(Provided data):
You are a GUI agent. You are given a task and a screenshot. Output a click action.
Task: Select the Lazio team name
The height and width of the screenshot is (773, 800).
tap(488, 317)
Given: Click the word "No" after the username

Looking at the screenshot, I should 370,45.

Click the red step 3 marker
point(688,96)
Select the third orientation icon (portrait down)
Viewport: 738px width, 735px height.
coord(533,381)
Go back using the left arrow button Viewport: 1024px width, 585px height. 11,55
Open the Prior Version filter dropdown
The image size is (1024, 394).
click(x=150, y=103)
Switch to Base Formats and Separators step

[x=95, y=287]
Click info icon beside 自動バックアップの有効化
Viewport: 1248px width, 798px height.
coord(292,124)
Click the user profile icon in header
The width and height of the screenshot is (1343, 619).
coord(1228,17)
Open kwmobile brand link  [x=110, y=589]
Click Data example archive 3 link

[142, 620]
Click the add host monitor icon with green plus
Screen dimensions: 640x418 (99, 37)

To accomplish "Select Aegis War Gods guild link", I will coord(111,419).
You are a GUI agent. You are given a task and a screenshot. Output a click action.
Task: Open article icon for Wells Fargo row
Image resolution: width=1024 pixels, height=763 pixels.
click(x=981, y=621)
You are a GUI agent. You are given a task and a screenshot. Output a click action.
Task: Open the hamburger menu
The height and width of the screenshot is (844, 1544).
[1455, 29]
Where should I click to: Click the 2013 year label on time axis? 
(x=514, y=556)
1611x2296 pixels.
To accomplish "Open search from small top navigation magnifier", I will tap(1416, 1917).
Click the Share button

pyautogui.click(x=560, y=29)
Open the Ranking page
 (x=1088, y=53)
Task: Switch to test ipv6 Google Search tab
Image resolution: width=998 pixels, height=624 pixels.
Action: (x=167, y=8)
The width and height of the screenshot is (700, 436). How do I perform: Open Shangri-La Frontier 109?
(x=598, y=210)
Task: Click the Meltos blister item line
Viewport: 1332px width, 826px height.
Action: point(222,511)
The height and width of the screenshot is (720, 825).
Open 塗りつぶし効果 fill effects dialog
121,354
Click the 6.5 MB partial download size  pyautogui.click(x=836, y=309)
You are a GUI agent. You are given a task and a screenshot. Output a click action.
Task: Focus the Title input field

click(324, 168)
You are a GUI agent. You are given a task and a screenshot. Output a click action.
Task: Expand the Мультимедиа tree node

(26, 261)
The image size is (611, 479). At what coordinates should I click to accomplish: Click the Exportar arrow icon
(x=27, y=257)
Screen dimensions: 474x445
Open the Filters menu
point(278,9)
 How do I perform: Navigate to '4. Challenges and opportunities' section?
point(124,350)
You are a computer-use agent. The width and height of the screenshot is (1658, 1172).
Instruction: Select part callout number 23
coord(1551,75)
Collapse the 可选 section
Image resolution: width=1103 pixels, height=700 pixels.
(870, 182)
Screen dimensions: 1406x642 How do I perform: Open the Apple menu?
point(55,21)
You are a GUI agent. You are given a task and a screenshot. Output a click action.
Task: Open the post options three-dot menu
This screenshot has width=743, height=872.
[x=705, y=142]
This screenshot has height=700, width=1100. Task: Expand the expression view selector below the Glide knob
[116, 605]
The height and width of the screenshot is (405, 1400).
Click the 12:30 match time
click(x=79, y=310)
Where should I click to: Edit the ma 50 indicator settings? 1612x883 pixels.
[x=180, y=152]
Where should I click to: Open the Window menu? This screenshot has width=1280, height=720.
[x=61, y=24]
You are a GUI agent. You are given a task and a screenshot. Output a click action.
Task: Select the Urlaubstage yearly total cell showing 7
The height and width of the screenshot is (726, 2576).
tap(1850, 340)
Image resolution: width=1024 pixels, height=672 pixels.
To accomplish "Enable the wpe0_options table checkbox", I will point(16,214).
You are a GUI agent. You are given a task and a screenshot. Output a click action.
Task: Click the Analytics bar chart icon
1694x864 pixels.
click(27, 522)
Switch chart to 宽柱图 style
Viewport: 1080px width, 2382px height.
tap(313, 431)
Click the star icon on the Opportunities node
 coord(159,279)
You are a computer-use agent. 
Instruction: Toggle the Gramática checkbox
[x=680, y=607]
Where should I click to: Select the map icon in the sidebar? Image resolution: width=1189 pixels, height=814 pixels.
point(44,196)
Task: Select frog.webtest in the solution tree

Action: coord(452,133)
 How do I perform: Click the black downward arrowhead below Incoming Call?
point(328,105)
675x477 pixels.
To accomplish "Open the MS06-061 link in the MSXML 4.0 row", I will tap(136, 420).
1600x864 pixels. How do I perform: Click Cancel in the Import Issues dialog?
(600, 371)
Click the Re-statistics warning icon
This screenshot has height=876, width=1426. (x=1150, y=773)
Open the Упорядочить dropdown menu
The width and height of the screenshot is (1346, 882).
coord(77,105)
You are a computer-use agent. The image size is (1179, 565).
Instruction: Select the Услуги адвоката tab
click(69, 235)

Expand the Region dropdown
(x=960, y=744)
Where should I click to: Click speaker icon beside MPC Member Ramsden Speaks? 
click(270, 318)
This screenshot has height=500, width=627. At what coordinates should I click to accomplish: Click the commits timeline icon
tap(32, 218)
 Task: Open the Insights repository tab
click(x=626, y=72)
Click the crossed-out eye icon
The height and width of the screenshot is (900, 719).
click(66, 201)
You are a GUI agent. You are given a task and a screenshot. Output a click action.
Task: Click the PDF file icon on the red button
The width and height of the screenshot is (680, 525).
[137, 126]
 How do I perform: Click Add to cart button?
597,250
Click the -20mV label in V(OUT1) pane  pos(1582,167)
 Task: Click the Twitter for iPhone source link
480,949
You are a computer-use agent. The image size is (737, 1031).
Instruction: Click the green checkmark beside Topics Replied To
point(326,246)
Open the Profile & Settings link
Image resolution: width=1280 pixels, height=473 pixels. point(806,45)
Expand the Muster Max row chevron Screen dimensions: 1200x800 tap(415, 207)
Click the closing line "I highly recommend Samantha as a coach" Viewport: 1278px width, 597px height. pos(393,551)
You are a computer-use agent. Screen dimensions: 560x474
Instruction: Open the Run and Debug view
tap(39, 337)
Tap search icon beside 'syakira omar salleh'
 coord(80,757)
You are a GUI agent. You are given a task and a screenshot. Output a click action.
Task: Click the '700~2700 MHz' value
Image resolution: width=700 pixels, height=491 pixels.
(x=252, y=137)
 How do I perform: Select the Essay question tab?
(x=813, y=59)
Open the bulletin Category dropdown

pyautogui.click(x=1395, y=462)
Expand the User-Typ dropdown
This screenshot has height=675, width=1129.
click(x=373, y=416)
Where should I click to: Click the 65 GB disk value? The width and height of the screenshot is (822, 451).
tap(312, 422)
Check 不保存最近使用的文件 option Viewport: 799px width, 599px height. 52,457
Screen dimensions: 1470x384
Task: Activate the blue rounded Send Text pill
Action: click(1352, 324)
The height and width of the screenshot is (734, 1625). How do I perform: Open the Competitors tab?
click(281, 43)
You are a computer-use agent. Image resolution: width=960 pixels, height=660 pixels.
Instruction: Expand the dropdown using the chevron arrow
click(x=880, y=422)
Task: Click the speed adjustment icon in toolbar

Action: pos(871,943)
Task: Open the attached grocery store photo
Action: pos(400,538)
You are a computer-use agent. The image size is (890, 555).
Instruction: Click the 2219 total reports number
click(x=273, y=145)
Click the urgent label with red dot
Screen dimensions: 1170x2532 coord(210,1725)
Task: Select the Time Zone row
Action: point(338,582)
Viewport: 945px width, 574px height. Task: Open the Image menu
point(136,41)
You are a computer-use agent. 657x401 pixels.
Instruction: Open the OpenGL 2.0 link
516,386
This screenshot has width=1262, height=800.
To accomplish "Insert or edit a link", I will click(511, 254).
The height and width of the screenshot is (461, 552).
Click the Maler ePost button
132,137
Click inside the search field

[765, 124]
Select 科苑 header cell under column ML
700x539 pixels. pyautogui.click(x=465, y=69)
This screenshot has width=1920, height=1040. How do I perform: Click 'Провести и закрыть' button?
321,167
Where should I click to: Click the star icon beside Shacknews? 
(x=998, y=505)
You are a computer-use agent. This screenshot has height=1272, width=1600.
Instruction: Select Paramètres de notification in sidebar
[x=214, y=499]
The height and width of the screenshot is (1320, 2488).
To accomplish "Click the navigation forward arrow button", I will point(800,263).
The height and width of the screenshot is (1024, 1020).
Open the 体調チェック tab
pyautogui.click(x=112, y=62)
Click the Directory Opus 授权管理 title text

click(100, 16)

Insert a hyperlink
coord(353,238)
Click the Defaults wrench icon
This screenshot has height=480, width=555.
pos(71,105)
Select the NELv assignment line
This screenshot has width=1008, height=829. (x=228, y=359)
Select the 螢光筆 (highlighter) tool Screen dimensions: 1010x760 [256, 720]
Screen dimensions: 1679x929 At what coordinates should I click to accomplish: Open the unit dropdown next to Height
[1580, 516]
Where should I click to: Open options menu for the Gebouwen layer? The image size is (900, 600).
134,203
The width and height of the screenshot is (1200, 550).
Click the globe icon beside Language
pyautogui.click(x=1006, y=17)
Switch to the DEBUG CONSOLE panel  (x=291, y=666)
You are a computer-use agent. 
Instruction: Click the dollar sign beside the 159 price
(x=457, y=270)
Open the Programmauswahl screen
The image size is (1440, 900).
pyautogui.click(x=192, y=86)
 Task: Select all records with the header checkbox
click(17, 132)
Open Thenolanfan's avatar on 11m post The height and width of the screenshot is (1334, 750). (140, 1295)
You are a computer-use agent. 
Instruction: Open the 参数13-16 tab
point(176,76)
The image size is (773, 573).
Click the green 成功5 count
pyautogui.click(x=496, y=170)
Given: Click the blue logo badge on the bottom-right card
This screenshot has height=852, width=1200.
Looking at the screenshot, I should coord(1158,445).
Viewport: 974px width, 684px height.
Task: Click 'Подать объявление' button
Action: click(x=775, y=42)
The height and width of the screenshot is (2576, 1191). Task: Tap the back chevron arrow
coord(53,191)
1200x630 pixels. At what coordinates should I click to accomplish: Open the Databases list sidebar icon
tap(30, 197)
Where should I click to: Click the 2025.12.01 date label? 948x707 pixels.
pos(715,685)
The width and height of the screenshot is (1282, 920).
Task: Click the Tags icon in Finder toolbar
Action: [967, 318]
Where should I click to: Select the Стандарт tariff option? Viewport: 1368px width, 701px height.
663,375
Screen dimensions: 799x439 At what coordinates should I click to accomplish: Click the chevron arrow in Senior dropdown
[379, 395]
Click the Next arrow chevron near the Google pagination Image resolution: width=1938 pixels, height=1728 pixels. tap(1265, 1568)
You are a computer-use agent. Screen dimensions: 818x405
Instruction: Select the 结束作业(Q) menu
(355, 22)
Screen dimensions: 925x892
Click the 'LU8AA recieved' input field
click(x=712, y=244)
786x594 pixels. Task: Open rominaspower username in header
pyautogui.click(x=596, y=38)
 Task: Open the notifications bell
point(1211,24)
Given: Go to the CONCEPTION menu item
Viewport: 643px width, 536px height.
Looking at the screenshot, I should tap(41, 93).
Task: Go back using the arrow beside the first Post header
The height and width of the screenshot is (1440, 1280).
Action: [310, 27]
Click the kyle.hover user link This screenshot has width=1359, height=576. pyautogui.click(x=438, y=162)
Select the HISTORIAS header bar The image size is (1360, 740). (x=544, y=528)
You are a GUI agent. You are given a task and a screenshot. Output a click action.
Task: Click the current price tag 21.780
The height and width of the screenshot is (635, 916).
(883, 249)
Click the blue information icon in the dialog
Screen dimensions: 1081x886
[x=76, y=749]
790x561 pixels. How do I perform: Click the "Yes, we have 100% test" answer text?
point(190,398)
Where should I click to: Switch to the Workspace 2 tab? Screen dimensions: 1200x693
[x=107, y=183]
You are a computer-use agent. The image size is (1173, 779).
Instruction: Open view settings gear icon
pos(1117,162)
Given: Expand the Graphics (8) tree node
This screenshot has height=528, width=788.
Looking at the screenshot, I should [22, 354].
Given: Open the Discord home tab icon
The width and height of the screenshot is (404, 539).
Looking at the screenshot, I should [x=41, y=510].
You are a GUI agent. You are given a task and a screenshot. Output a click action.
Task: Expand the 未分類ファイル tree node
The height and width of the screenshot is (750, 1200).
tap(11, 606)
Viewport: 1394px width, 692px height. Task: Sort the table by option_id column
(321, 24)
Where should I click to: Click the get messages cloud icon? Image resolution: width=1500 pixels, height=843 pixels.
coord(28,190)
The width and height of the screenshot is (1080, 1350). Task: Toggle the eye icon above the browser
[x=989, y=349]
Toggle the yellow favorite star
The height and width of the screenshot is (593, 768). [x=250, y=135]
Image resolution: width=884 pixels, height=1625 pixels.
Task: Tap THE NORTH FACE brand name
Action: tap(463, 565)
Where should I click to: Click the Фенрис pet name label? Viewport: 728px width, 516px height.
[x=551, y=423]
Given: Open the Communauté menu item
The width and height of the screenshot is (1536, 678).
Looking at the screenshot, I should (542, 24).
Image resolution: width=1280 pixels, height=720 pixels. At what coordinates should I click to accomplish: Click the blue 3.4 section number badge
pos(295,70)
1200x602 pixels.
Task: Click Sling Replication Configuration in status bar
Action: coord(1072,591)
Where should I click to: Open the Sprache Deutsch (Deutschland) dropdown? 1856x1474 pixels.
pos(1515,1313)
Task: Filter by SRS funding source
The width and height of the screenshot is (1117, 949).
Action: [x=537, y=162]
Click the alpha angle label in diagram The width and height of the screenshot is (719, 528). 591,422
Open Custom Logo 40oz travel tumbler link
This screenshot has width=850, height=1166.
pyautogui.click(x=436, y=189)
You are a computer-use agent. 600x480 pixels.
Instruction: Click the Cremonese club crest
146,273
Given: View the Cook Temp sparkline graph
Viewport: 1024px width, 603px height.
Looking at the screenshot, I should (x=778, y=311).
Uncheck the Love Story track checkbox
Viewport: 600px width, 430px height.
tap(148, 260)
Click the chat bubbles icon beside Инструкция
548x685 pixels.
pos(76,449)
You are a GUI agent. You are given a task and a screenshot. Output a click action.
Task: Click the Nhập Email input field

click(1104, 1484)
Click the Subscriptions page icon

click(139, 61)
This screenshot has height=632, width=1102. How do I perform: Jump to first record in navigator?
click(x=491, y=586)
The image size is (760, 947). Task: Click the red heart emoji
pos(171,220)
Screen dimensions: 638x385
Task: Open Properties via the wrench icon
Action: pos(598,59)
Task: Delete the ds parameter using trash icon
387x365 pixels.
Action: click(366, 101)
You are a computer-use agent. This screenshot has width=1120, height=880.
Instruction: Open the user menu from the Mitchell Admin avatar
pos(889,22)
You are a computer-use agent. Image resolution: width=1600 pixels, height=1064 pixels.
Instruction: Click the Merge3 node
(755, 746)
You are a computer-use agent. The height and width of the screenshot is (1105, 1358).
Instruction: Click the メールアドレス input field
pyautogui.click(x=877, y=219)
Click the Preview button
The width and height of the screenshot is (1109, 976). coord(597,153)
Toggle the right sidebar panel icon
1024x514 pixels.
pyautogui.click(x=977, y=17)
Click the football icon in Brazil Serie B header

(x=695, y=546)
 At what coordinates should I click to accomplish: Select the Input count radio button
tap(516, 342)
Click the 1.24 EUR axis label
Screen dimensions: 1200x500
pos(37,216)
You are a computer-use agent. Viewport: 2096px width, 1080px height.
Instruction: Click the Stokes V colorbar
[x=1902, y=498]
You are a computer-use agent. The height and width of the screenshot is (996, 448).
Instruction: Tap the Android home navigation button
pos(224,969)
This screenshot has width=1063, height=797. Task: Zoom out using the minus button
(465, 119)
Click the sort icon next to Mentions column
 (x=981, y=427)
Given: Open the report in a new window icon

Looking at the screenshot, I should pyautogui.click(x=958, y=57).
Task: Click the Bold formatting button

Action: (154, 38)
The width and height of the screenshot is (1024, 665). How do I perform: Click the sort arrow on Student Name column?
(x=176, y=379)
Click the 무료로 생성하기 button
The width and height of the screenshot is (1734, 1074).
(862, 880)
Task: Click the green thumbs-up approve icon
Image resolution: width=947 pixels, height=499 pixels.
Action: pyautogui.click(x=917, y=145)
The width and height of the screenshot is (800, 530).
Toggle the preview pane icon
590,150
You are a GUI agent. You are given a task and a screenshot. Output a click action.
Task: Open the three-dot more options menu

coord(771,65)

(Aim of the exercise): Restate word for word the lines in the material above from the one with "Image resolution: width=1024 pixels, height=672" to the one with "Switch chart to 宽柱图 style"; both of those lines count, and nothing else does.

(Your solution):
Image resolution: width=1024 pixels, height=672 pixels.
To accomplish "Enable the wpe0_options table checkbox", I will point(16,214).
You are a GUI agent. You are given a task and a screenshot. Output a click action.
Task: Click the Analytics bar chart icon
1694x864 pixels.
click(27, 522)
Switch chart to 宽柱图 style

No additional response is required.